Work with Hive in Spark

Spark version: 2.1.0
Hive version: 2.1.1
Hadoop version: 2.7.3

For data exchange or integration with other applications, Spark can read from or write to Hive tables. Here are the configurations to make that work. Hive is a database technology using HDFS storage. Since its inception, people found its value as well limitations. I think the most valuable legacy of Hive is that many new applications using Hive metastore. The Hive query engine is no longer that important.

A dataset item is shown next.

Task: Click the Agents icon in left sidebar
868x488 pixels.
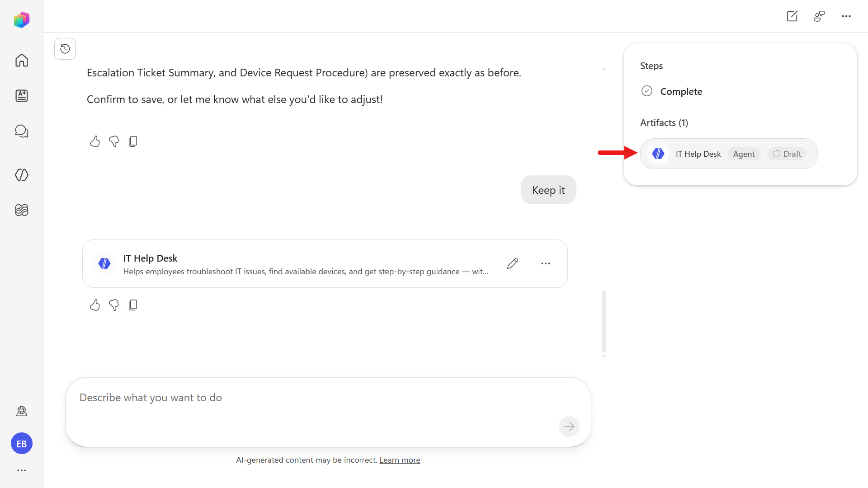Action: coord(21,175)
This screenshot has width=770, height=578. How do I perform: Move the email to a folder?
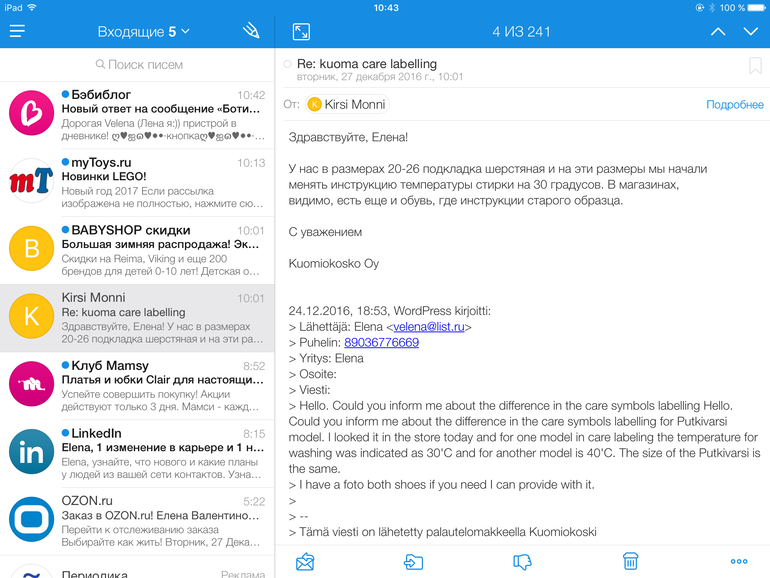point(413,562)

However, here I meant to show how these products can work together.

Step 1: Setup configuration files

Upon installation of Hadoop, Hive, and Spark as detailed in prior blogs, make Hadoop and Hive configurations available to Spark by doing one of the following:

a. set environment variable HADOOP_CONF_DIR, which is normally $HADOOP_HOME/etc/hadoop, and HIVE_CONF_DIR, which is normally $HIVE_HOME/conf
b. copy hive-site.xml, core-site.xml, hdfs-site.xml to $SPARK_HOME/conf folder

Step 2: Enable Spark session with Hive support

Some preparation steps quickly here:

– start Hadoop by running start-dfs.sh on nnode1
– start Yarn by running start-yarn.sh on nnode2
– start Hive metastore on nnode1 by running “hive –service metastore”
– start Spark default command line by running spark-shell

Once all started and Spark shell running, execute following code to enable Hive support. Note, a default Spark session was started when Spark shell starts. The enableHiveSupport method will set the configuration. The getOrCreate method will make sure no new Spark Session object is created.

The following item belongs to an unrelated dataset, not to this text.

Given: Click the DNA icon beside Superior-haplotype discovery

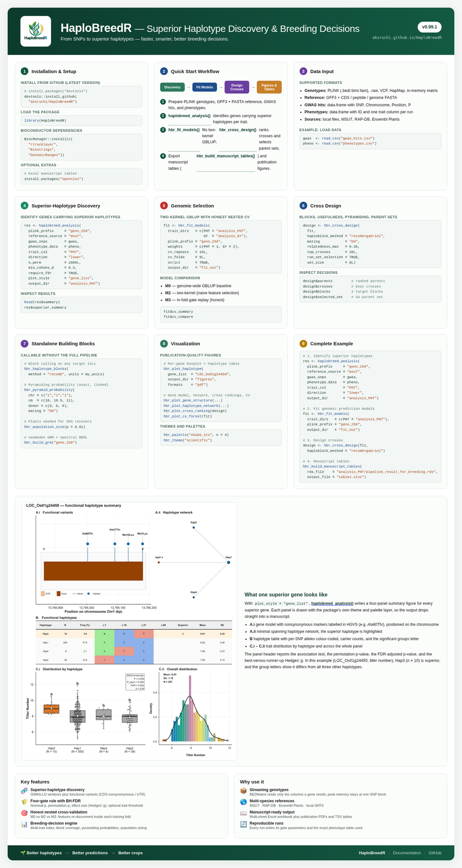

import org.apache.spark.sql.Row
import org.apache.spark.sql.SparkSession
val spark = SparkSession.builder().appName("Spark Hive Example").enableHiveSupport().getOrCreate()

Step 3: Load data into Hive tables

Spark installation comes with a few examples under folder SPARK_HOME/examples/src/main/resources. We will copy them to Hadoop so that they can be loaded to Hive. In a separate terminal window, run following on nnode1 as hadoop user:

hadoop fs -mkdir data
hadoop fs -mkdir data/spark-examples
hadoop fs -put $SPARK_HOME/examples/src/main/resources/* data/spark-examples

Next, go back to the Spark shell, and execute following to create a table called “src” in the “default” database. This table schema is defined according to the sample data kv1.txt, which contains a list of key-value pairs.

import spark.implicits._
import spark.sql
sql("CREATE TABLE IF NOT EXISTS src (key INT, value STRING)")
sql("LOAD DATA INPATH 'data/spark-examples/kv1.txt' INTO TABLE src")

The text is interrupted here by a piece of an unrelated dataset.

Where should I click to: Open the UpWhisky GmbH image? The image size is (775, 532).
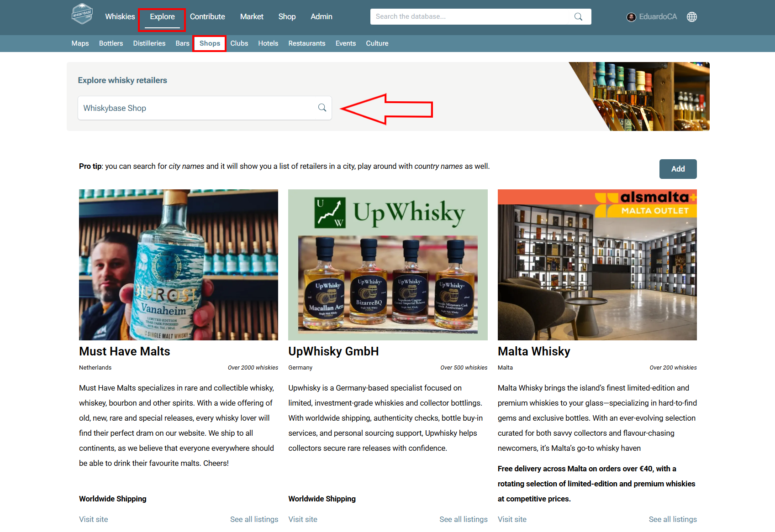click(x=388, y=265)
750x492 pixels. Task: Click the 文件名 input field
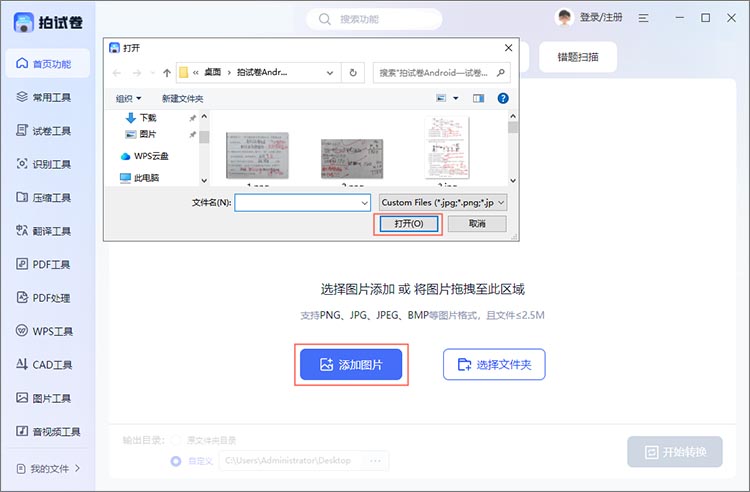[302, 202]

Verify the sample file is cleaned up, by checking kv1.txt under data/spark-examples folder.

hadoop fs -ls data/spark-examples/

Step 4: Query the Hive table

Hive tables can be queried in Spark with the sql() method. Note Hive-SQL supports only SQL-92 standards. But that covers most common SQL syntaxes.

sql("SELECT * FROM src").show()
sql("SELECT COUNT(*) FROM src").show()

Step 5: Manipulate Hive data using Data Frames

Following code are explained in Spark Apache web site, you can find details here

val sqlDF = sql("SELECT key, value FROM src WHERE key < 10 ORDER BY key") val stringsDS = sqlDF.map { case Row(key: Int, value: String) => s"Key: $key, Value: $value"
}
stringsDS.show()
val recordsDF = spark.createDataFrame((1 to 100).map(i => Record(i, s"val_$i")))
recordsDF.createOrReplaceTempView("records")
sql("SELECT * FROM records r JOIN src s ON r.key = s.key").show()